The international governing body for running sports on Friday cleared the way for competitors at the 2020 Summer Olympics in Tokyo to wear Nike's controversial VaporFly shoes, which have been shown to make runners faster.
Some distance runners say the shoes, which have been on the market since 2017, are helping to advance the sport of running. Others contend they confer an unfair advantage. World Athletics — the sports governing body formerly known as the IAAF — has now weighed in, issuing new guidance on what's permissible in the technology in elite runners' shoes.
The guidance stipulates that the thickness of a shoe's sole may not exceed 40 millimeters. It also limits to one the number of carbon fiber plates allowed in a sneaker. The VaporFlys have a 36 millimeter sole and a single, full-length carbon plate designed to prevent energy loss, according to.
The carbon fiber plate is a "built-in secret weapon" that delivers "a propulsive sensation, for speed with every stride," the sports apparel and equipment maker says on its website.
World Athletics president Sebastian Coe, a four-time British Olympic medalist, said in a statement that "it is not our job to regulate the entire sports shoe market, but it is our duty to preserve the integrity of elite competition by ensuring that the shoes worn by elite athletes in competition do not offer any unfair assistance or advantage."
The amended rules also require that beginning April 30, shoes worn by runners in competition must have been commercially available for at least four months.
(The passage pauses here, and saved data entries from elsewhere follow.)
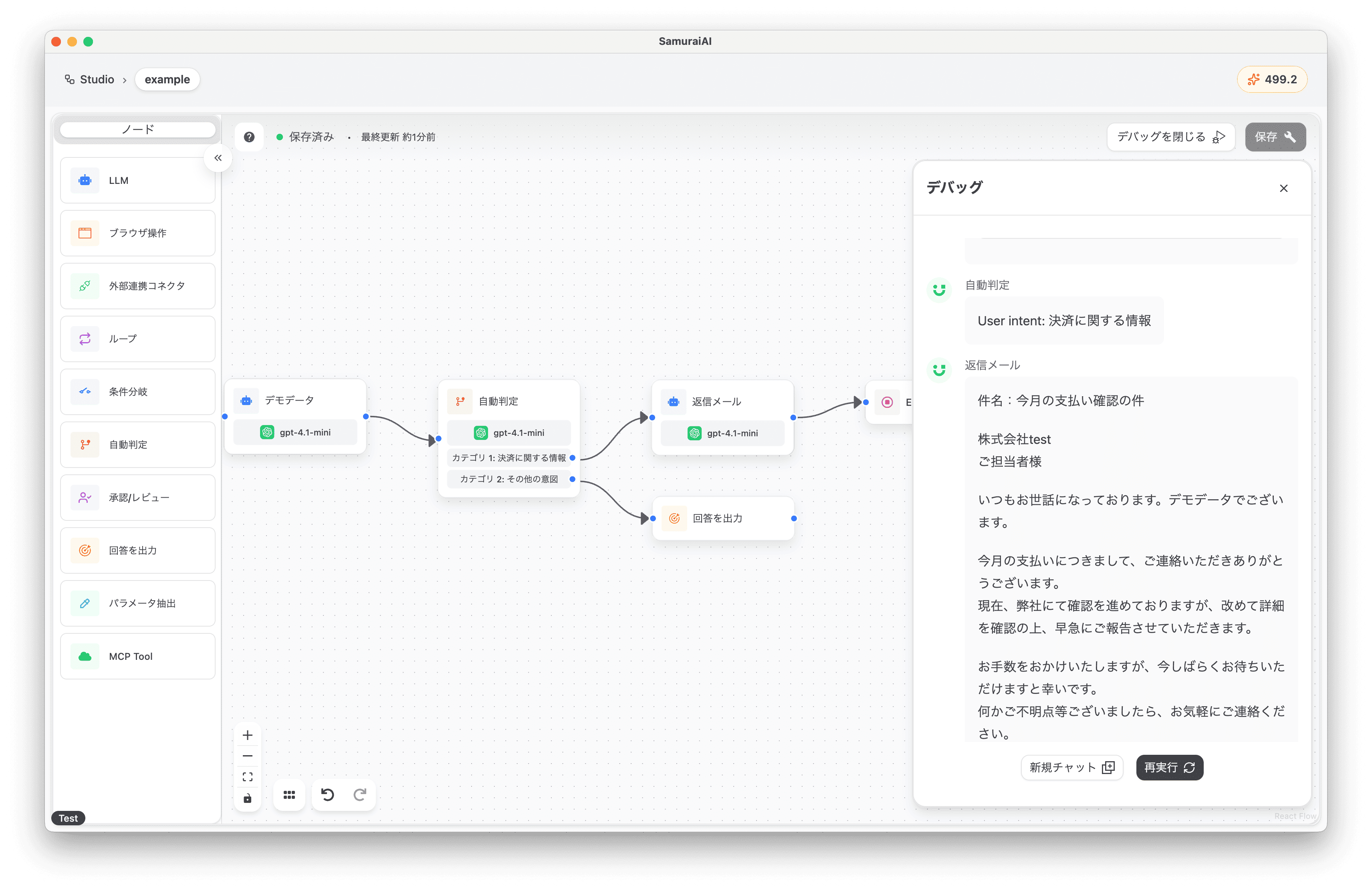
Task: Click the help question mark icon
Action: click(x=249, y=137)
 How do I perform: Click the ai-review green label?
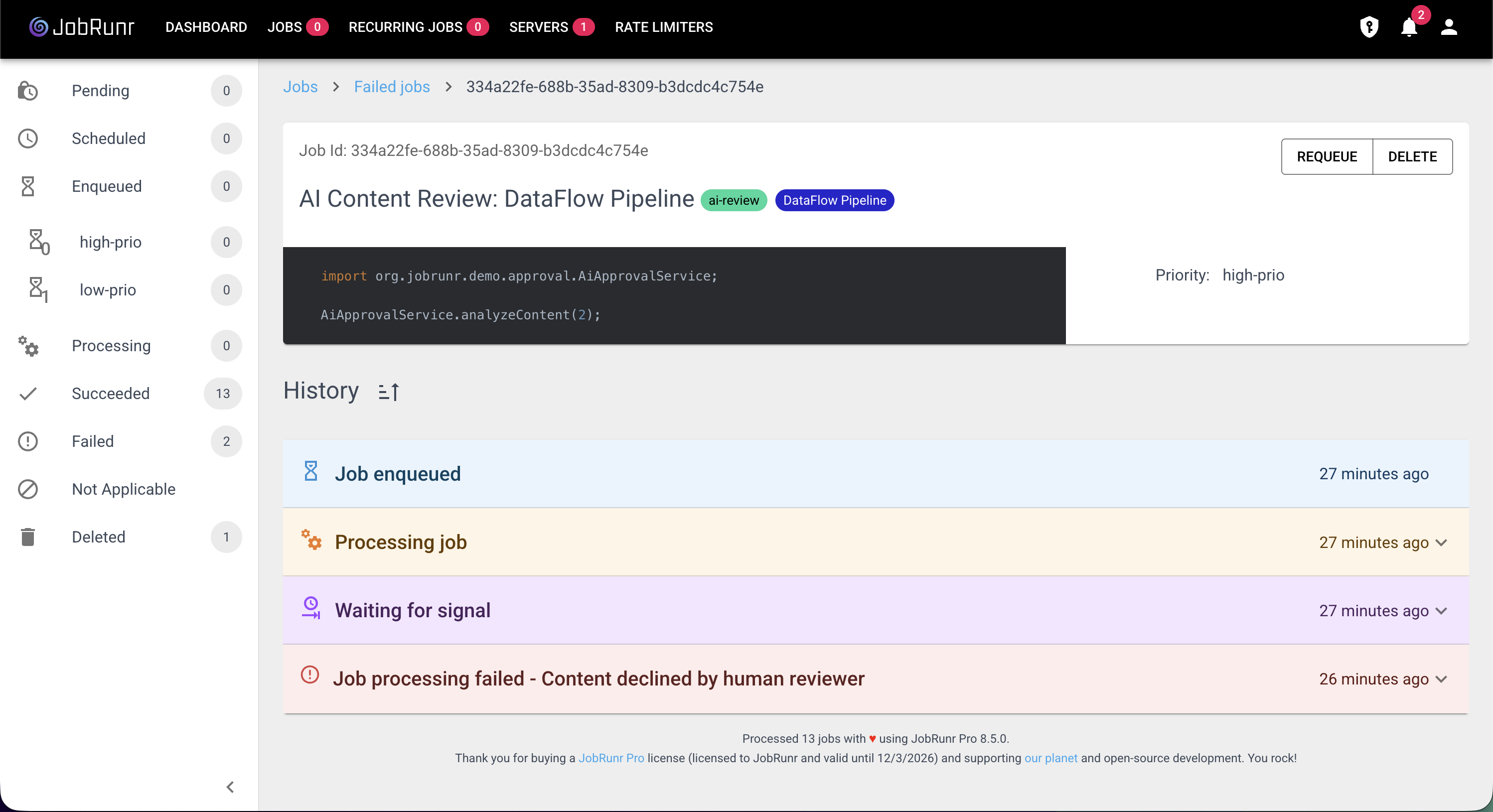click(x=733, y=201)
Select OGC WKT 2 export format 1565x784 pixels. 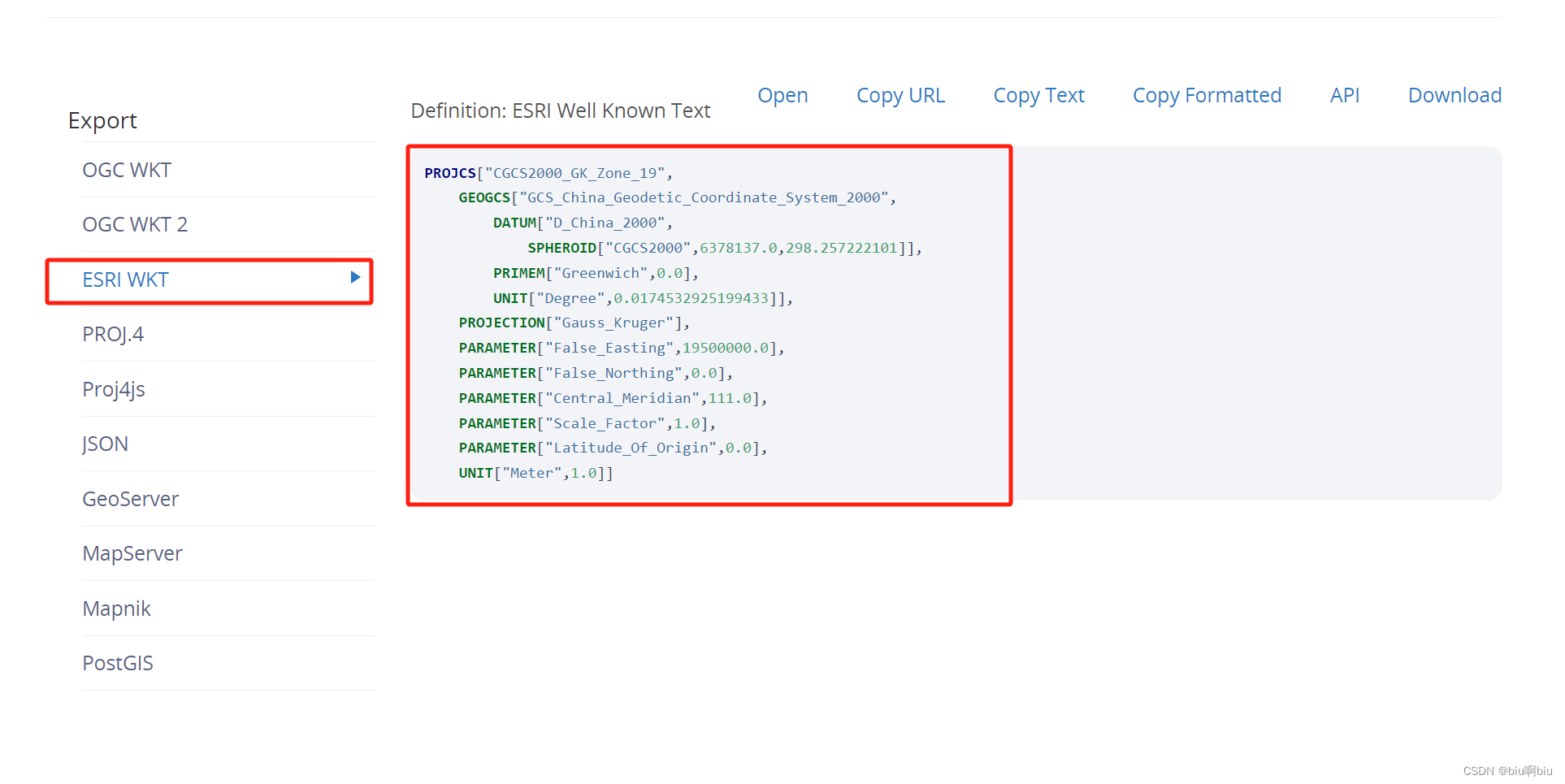click(x=135, y=224)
This effectively blocks Nike rivals that are developing similar technology from manufacturing shoes that will appear in competition at the upcoming Olympic Games.
The VaporFlys have lit up the running scene, both with their bright colors and the controversy surrounding the supposed advantage they give runners. When Kenyan long-distance runner Eliud Kipchoge broke the milestonein October, he was surrounded by a team of pacers sporting bright-pink VaporFlys. Kipchoge wore a prototype Nike sneaker that does not meet World Athletics' competition standards. Subsequent research found that the shoes can make runners 4% faster.
"As we enter the Olympic year, we don't believe we can rule out shoes that have been generally available for a considerable period of time, but we can draw a line by prohibiting the use of shoes that go further than what is currently on the market while we investigate further," Coe said on Friday.
Running coach John Henwood, who competed in the 2004 Summer Olympic in Athens, said Nike's technology, coupled with World Athletics' ruling, will benefit the sport of running. He compared the advances in shoes to the steady improvements in running tracks.
"It's similar to how tracks have evolved over the last 100 years for faster performance," he told CBS MoneyWatch.
But Henwood acknowledged that some record holders' achievements could quickly lose their luster because of rapid technological advances. "I feel for those elite runners who came to the end of their career without these shoes: They may have their times wiped from the record books much sooner than they thought," he said.
Carol Garber, director of Applied Physiology at the Teachers College at Columbia University, also supports the decision.
"As long as it's a standard that's agreed upon by a governing agency and it's something that's available to all athletes, from that standpoint, I don't think it gives anyone an unfair advantage," she said.
Some racers object
Not all elite runners think the VaporFly should be permitted in competition. Travis Hawkins, a New York City-based endurance coach and former professional Ironman triathlete, opposes the sneaker in part because it can only confer advantage to runners who can afford the shoe's hefty $250 price.
"Coming from the sport of triathlon where the barrier to entry is notoriously high, with race entry fees, pool memberships, wetsuits and the endless arms-race black hole of cycling equipment, I find that the egalitarian nature of running is sacred," Hawkins told CBS MoneyWatch.
He said the rules run counter to World Athletics' own acknowledgment that shoes must not confer an unfair advantage. "I couldn't agree with that more, and I don't feel that they are keeping with this in allowing Nike's current shoe."
Nike did not immediately reply to a request for comment.